Dili, 14 October 2010 (IRIN) - HIV prevalence is low in Timor-Leste - 0.2 percent based on results from the latest surveillance by the government and World Health Organization (WHO). But this rate is rapidly increasing and most likely under-reported, according to the Health Ministry.
Data on "risky behaviours" is poor for groups considered at risk of HIV infection: surveys have been conducted of prisoners, military personnel, men who have sex with men (MSM) and female sex workers (FSW), but to date there has been no comprehensive nationwide survey of these groups.

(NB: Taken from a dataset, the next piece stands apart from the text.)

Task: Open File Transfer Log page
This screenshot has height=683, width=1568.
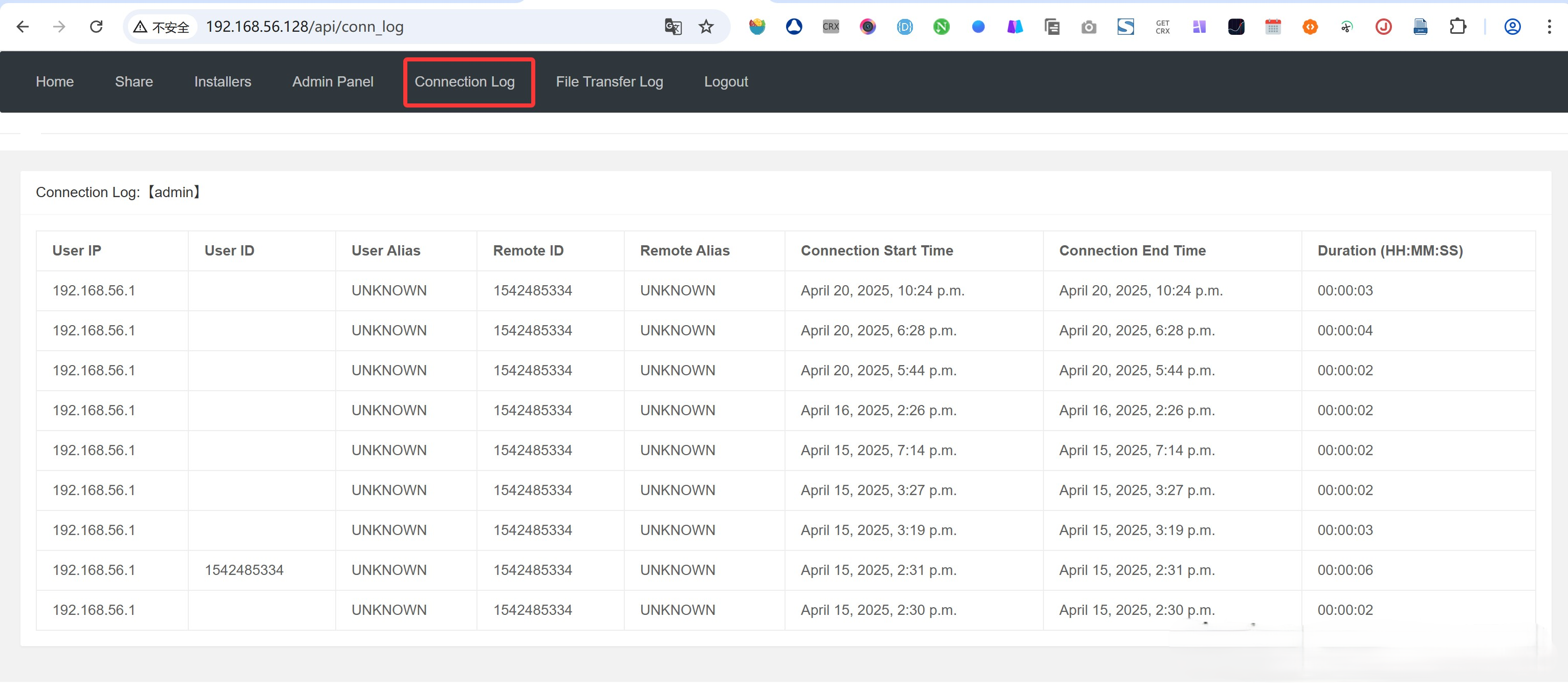Action: tap(608, 81)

A 2010 WHO and government survey of 181 female sex workers and 300 MSM revealed a 1.33 percent HIV infection rate among the men and 2.76 percent infection rate among the women, but the country has "little idea of just how many and where the MSM and FSW are", said Narciso Fernandes, the Health Ministry's national HIV/AIDS programme manager.
The country's first HIV case was diagnosed in 2003. Seven years later, there are fewer than 200 confirmed cases – and health authorities suspect under-reporting. Though the country's policy is to offer voluntary counselling and testing in nine of the 13 health districts, there are too few counsellors and poor follow-up on positive HIV results, Fernandes said.
Pre-natal HIV testing is currently offered at reference hospitals in two districts, which covers only a small percentage of the estimated 51,000 pregnant women every year, he added.